■ **ACTIONS TO TAKE**:
**A.** In the forum thread on the angel of the Lord below, which passages does the KJV render as "an angel of the Lord"?
**B.** Could you extend the forum thread on the angel of the Lord below, starting after its final sentence?

■ **SELECTED PASSAGE**:
I remember doing a study on this many years ago ,and found out when "The" angel of the Lord is used it appears to be Jesus indeed vs. when "an" angel of the Lord is used.


----------



## iainduguid (Dec 7, 2018)

earl40 said:


> I remember doing a study on this many years ago ,and found out when "The" angel of the Lord is used it appears to be Jesus indeed vs. when "an" angel of the Lord is used.


Interesting. Which English version were you using? There is no simple difference in Hebrew between "the angel of the Lord" and "an angel of the Lord" - you'd have to say "an angel belonging to the Lord" if you wanted it to be indefinite. Most English translations render all uses of _malakh YHWH_ as "the angel of the Lord". KJV has "an angel of the Lord" in Judges 2:1, 6:11, 6:22; 13:16 and 13:21. But not only does it use "the angel of the Lord" interchangeably in these passages to refer to the same person (Judges 2:4; 6:12, 21; 13:3, 13, 15, 16, 17, 18, 21), these are generally reckoned to be among the strongest passages in identifying the angel of the Lord with deity. In New Testament Greek, of course, it's much easier to speak of "an angel of the Lord" (compare Matt. 1:20 and 1:24), though there I think the usage of the Greek article reflects a similarity to English (see the ESV). In English, you can introduce an person in indefinite terms ("I met a stranger today") but reported speech from a pre-identified person is usually definite ("the stranger said to me...").

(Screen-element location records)
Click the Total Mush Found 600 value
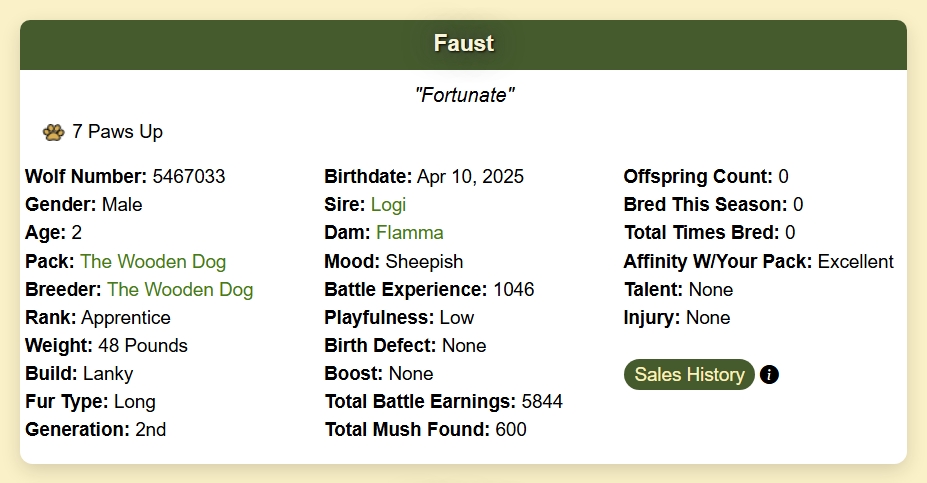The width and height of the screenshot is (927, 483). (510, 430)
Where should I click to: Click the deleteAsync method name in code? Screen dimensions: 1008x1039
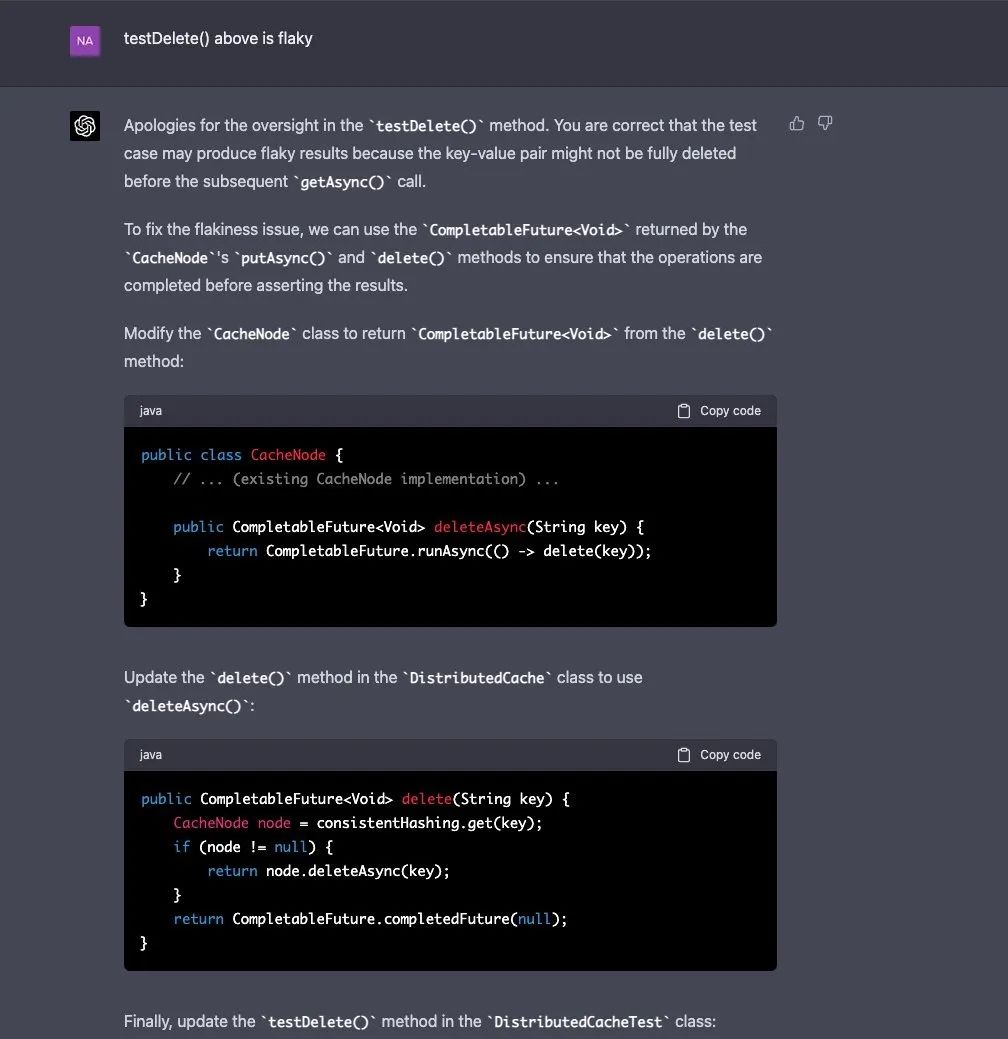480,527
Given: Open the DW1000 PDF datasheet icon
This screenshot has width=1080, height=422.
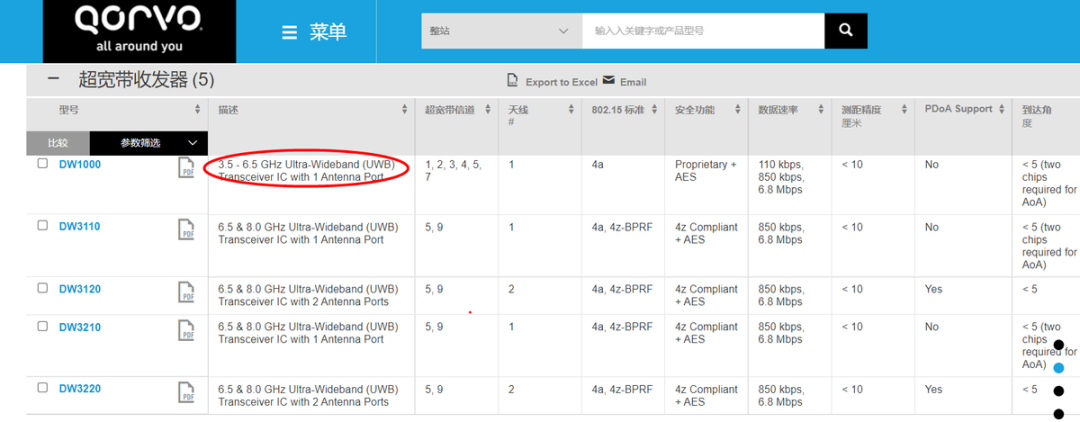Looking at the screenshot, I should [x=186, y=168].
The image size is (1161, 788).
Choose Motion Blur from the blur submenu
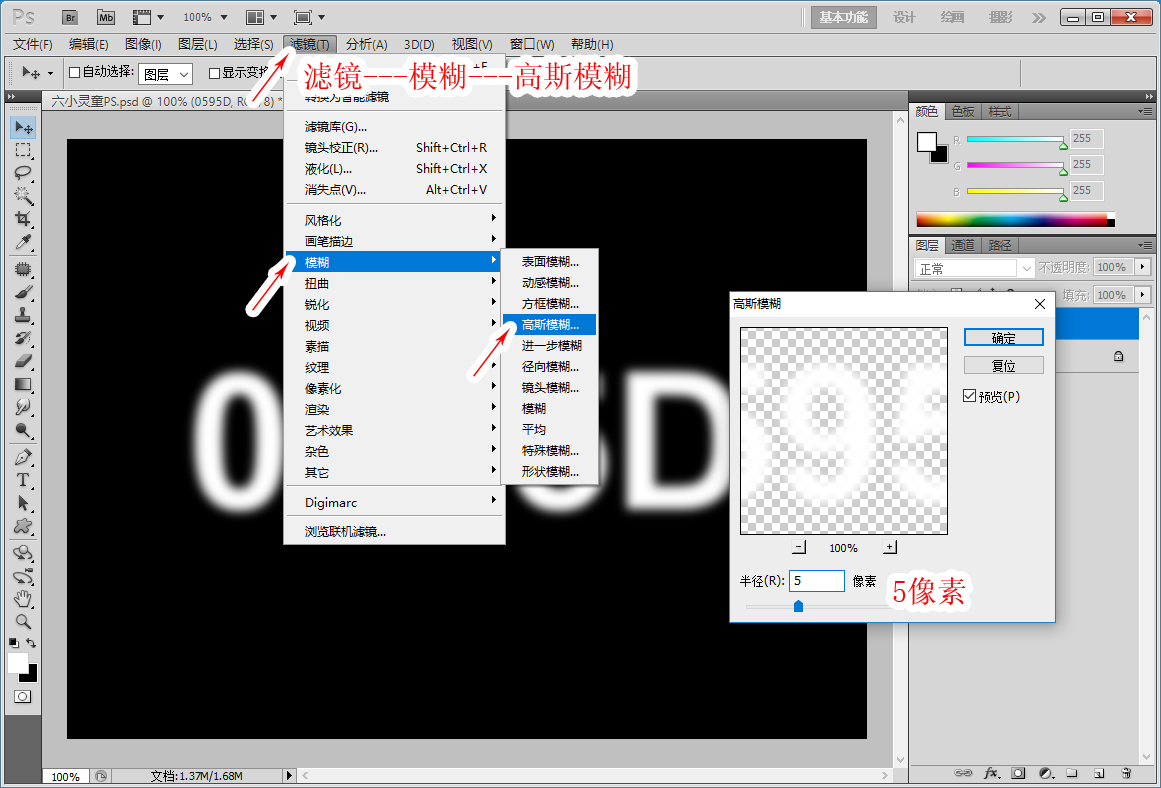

■ **ANSWERS IN ORDER**:
**A.** Judges 2:1, Judges 6:11, Judges 6:22, Judges 13:16, and Judges 13:21.

**B.**
Reactions: Informative 4


----------



## earl40 (Dec 7, 2018)

iainduguid said:


> Interesting. Which English version were you using? There is no simple difference in Hebrew between "the angel of the Lord" and "an angel of the Lord" - you'd have to say "an angel belonging to the Lord" if you wanted it to be indefinite. Most English translations render all uses of _malakh YHWH_ as "the angel of the Lord". KJV has "an angel of the Lord" in Judges 2:1, 6:11, 6:22; 13:16 and 13:21. But not only does it use "the angel of the Lord" interchangeably in these passages to refer to the same person (Judges 2:4; 6:12, 21; 13:3, 13, 15, 16, 17, 18, 21), these are generally reckoned to be among the strongest passages in identifying the angel of the Lord with deity. In New Testament Greek, of course, it's much easier to speak of "an angel of the Lord" (compare Matt. 1:20 and 1:24), though there I think the usage of the Greek article reflects a similarity to English (see the ESV). In English, you can introduce an person in indefinite terms ("I met a stranger today") but reported speech from a pre-identified person is usually definite ("the stranger said to me...").



Long time ago, but it may have been the ASV. I was doing it for a SDA fella that did not know about Christophanies.


----------



## Ask Mr. Religion (Dec 8, 2018)

earl40 said:


> Long time ago, but it may have been the ASV.



That would be correct.



Spoiler:  ASV Renderings "the angel"



Judges 2:1 (ASV) 
1 And the angel of Jehovah came up from Gilgal to Bochim. And he said, I made you to go up out of Egypt, and have brought you unto the land which I sware unto your fathers; and I said, I will never break my covenant with you: 

Judges 6:11 (ASV) 
11 And the angel of Jehovah came, and sat under the oak which was in Ophrah, that pertained unto Joash the Abiezrite: and his son Gideon was beating out wheat in the winepress, to hide it from the Midianites. 

Judges 6:22 (ASV) 
22 And Gideon saw that he was the angel of Jehovah; and Gideon said, Alas, O Lord Jehovah! forasmuch as I have seen the angel of Jehovah face to face. 

Judges 13:16 (ASV)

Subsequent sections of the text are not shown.